Seção: Terceira Seção De Julgamento
Data da sessão: Wed Feb 24 00:00:00 UTC 2021
Data da publicação: Tue Apr 13 00:00:00 UTC 2021
Ementa: ASSUNTO: NORMAS GERAIS DE DIREITO TRIBUTÁRIO Ano-calendário: 2010 COMPENSAÇÃO NÃO HOMOLOGADA. RECURSO VOLUNTÁRIO. OBJETO. NÃO CONHECIMENTO. O contribuinte ao traçar em recurso voluntário apenas a linha de defesa de ampliação do prazo para apuração do efetivo direito creditório, não combateu o mérito da não homologação da compensação. Logo, o recurso voluntário não tem objeto.
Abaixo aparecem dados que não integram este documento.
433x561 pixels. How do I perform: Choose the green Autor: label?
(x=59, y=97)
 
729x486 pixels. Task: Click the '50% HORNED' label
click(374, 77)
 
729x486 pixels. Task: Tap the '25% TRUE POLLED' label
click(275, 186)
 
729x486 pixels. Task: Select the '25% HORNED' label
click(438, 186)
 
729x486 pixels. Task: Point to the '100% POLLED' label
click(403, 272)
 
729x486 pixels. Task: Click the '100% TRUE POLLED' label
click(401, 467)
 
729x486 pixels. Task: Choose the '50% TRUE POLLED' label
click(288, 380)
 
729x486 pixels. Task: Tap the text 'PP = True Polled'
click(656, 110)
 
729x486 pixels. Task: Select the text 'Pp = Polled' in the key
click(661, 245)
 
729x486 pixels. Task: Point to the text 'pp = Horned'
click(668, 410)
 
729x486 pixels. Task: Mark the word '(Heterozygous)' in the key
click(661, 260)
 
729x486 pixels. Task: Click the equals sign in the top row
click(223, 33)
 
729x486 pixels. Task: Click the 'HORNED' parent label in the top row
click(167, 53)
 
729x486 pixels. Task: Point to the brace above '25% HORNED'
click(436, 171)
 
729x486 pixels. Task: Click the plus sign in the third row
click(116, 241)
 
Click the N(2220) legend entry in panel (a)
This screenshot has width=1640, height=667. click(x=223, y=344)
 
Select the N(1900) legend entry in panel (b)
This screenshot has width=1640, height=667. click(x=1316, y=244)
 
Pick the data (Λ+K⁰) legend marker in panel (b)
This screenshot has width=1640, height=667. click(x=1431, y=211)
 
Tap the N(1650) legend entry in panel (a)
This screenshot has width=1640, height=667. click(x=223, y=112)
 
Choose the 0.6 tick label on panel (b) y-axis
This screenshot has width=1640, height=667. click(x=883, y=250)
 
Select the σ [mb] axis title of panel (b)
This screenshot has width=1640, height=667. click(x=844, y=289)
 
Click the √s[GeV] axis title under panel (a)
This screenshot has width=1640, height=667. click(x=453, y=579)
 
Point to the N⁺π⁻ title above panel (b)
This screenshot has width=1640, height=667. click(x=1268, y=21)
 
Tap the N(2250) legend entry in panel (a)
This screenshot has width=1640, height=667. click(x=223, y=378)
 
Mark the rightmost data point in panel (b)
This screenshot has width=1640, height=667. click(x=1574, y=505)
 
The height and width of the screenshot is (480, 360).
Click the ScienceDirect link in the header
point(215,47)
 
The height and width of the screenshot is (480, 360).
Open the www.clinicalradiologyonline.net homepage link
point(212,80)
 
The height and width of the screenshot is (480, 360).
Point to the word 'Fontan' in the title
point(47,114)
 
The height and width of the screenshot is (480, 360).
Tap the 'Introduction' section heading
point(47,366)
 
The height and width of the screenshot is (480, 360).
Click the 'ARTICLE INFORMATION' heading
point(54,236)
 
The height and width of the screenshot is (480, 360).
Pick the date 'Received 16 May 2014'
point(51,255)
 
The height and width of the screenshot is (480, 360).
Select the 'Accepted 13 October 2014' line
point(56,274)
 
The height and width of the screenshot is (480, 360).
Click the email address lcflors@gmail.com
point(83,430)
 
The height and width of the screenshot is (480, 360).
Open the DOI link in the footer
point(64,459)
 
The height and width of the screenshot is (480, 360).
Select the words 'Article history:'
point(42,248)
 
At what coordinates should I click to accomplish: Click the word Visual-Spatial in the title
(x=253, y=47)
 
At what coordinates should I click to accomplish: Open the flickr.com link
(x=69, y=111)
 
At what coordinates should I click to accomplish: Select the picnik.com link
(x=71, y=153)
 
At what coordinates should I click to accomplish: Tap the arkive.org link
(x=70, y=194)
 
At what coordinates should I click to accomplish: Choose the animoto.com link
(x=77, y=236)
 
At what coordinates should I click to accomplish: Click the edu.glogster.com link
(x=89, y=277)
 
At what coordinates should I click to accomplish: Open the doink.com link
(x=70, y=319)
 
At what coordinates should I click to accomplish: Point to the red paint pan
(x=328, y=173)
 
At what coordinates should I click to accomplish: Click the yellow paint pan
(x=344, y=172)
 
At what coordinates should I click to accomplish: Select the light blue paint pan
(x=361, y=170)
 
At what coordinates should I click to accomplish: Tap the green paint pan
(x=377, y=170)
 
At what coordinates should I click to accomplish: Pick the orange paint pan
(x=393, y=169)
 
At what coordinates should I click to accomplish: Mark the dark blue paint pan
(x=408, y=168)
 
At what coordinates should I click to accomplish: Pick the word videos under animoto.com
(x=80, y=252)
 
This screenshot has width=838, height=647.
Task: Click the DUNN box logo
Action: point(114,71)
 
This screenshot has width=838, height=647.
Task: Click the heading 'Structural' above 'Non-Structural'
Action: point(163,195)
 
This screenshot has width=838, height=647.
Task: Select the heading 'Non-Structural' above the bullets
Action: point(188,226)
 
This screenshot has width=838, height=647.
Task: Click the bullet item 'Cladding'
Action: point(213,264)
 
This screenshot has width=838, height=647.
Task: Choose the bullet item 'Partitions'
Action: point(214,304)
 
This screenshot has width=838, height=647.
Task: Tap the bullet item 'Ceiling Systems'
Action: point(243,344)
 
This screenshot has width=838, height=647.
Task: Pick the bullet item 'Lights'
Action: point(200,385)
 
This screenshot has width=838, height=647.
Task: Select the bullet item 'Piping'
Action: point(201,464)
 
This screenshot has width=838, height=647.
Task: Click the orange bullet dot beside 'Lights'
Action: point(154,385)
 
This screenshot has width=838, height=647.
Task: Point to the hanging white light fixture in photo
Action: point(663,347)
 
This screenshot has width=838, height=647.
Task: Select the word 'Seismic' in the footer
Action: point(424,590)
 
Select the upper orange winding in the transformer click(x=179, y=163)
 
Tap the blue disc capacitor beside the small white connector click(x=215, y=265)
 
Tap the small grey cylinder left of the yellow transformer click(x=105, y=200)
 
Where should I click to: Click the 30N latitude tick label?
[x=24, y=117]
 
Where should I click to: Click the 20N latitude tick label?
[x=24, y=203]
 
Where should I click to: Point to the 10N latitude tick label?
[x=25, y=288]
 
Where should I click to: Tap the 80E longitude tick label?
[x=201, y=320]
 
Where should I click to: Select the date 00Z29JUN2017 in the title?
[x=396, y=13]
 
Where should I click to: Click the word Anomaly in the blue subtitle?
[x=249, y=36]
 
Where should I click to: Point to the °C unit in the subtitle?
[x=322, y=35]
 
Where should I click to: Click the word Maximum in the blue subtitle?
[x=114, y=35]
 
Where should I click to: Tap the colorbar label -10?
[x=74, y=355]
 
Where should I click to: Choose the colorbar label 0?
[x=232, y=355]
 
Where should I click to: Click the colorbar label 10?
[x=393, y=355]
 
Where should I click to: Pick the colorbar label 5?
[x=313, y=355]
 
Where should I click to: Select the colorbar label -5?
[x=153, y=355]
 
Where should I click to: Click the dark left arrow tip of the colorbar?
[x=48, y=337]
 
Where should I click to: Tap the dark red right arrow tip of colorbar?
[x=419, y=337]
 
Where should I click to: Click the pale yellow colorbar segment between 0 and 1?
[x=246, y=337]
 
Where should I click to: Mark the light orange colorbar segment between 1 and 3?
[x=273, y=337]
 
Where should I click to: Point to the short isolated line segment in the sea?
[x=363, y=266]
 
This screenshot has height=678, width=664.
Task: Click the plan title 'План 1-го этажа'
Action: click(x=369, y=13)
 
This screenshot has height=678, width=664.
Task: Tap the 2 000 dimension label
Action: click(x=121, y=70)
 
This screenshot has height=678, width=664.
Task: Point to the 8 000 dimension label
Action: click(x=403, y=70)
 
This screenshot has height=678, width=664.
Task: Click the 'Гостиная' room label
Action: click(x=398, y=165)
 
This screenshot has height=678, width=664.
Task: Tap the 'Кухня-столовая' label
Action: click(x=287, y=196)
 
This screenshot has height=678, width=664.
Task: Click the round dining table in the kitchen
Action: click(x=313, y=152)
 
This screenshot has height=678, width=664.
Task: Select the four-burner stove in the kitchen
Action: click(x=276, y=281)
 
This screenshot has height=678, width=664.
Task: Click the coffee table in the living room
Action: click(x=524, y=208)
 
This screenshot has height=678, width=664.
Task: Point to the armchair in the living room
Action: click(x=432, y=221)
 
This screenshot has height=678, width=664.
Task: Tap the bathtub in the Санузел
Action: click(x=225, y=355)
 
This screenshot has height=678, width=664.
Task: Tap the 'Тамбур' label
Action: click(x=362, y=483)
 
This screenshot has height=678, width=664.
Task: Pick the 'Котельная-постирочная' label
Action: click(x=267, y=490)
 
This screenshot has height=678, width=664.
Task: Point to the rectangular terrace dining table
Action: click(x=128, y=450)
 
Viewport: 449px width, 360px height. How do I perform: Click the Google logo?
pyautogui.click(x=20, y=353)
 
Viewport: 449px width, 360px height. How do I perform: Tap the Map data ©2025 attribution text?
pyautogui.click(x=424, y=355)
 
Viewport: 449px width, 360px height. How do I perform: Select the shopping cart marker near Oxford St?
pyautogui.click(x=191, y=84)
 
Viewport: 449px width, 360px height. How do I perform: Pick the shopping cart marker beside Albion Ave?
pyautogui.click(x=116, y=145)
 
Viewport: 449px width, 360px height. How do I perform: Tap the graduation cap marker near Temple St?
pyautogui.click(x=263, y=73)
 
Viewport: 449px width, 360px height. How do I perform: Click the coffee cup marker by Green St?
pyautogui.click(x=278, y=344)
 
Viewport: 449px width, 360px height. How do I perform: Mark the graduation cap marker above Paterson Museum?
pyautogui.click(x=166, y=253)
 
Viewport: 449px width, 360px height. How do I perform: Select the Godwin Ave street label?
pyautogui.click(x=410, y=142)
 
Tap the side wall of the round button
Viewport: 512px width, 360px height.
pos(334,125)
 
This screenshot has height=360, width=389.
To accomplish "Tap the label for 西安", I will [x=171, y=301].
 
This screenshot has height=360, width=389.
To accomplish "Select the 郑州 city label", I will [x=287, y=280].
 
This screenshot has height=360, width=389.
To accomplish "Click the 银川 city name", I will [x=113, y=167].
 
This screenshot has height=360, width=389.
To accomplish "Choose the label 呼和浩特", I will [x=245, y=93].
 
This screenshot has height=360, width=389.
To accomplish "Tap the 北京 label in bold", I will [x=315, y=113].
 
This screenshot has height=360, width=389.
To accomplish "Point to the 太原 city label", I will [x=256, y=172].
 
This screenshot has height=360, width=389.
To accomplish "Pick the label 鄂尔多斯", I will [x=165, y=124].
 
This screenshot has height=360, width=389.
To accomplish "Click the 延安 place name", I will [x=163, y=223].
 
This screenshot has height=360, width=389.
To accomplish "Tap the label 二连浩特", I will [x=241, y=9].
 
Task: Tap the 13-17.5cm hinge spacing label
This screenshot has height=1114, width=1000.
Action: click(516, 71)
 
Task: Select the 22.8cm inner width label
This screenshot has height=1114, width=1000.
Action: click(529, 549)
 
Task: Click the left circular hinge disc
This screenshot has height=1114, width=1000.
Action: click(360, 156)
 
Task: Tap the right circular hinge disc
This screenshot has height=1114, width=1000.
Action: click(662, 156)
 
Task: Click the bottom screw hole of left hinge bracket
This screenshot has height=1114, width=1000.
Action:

Numero da decisão: 3301-009.714
Decisão: Acordam os membros do colegiado, por unanimidade de votos, não conhecer o recurso voluntário, nos termos do relatório e voto que integram o presente julgado. Este julgamento seguiu a sistemática dos recursos repetitivos, sendo-lhes aplicado o decidido no Acórdão nº 3301-009.708, de 24 de fevereiro de 2021, prolatado no julgamento do processo 10865.900254/2017-60, paradigma ao qual o presente processo foi vinculado. (documento assinado digitalmente) Liziane Angelotti Meira - Presidente Redatora Participaram da sessão de julgamento os Conselheiros Ari Vendramini, Marcelo Costa Marques d’Oliveira, Marco Antonio Marinho Nunes, Salvador Cândido Brandão Junior, José Adão Vitorino de Morais, Semíramis de Oliveira Duro, Sabrina Coutinho Barbosa (suplente convocada) e Liziane Angelotti Meira (Presidente).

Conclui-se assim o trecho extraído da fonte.